Objectives: To systematically review and conduct a meta-analysis of studies on peripheral magnetic stimulation (PMS) for fibromyalgia (FM) treatment.

Methods: MEDLINE, EMBASE, CENTRAL, CINHAL, Web of Science, and ProQuest databases were searched from inception to July 2023 for studies in adult patients with FM treated with PMS. Studies using transcranial magnetic stimulation were excluded.

Results: Six randomized controlled trials (RCTs) (n = 279 patients) were identified and included in the review. PMS regimens varied, ranging from 8 to 40 min per session over 3-84 days.
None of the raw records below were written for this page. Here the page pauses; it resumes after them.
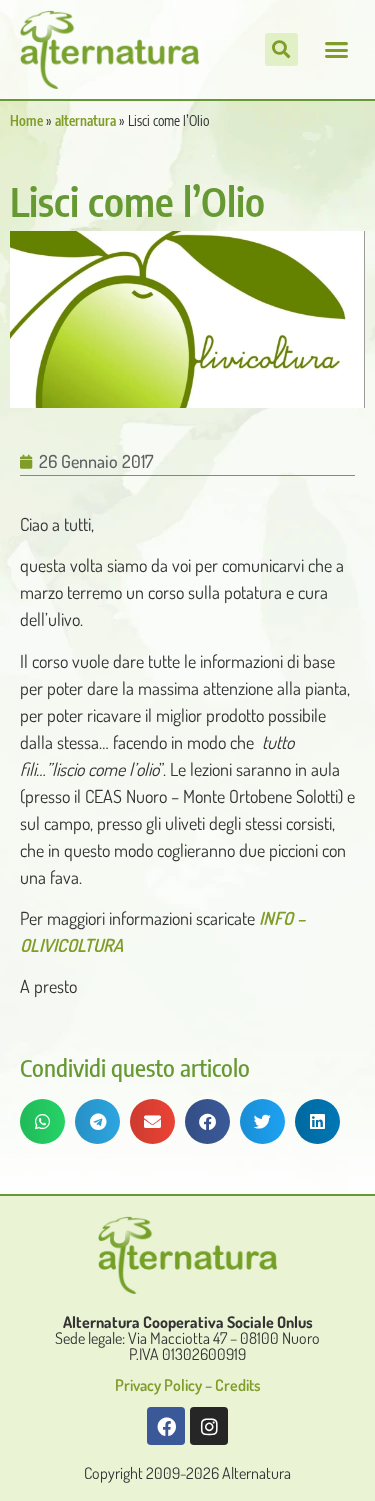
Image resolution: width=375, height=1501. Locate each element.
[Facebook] (166, 1426)
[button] (337, 50)
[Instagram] (209, 1426)
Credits (238, 1385)
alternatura (85, 120)
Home (26, 120)
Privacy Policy (158, 1385)
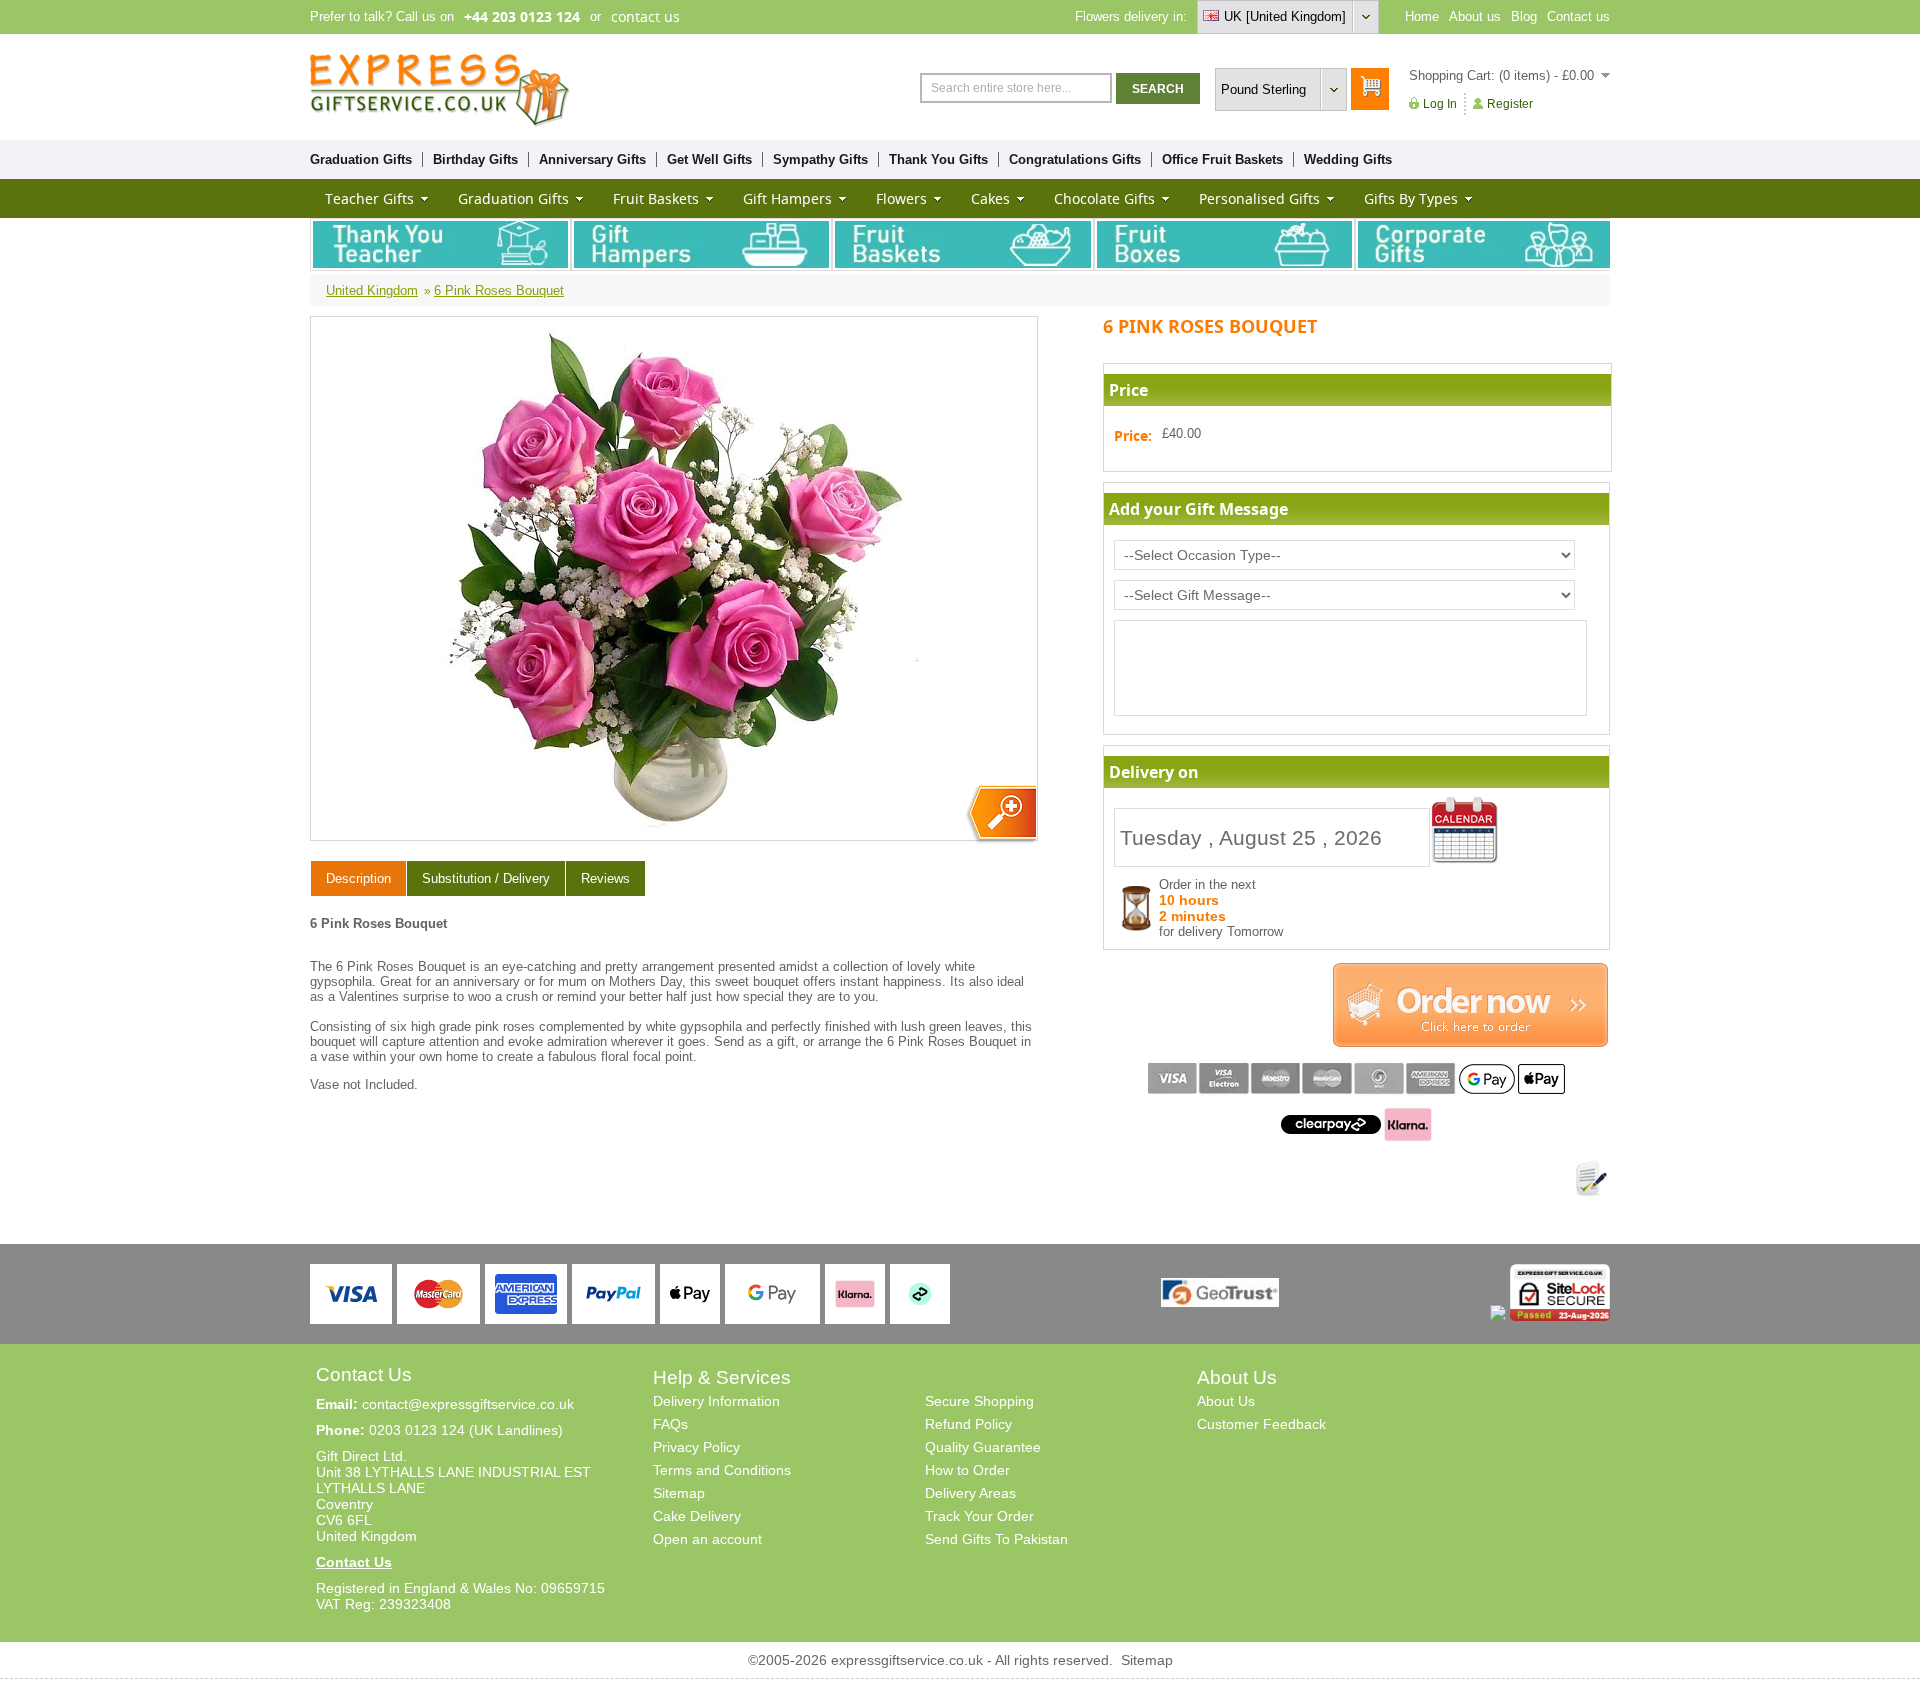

All studies compared PMS to a visually and physically identical sham device without magnetic fields. Most of the included studies demonstrated positive findings for PMS on pain and functional outcomes. In our meta-analysis, PMS significantly reduced pain scores within 1-3 months (mean difference -1.86 on NRS, 95% confidence interval -2.85 to -0.87, p = 0.0002, I2 = 68%, 4 studies [154 participants], low quality of evidence), but not at ≥3 months (low quality of evidence). Minimal adverse effects were reported.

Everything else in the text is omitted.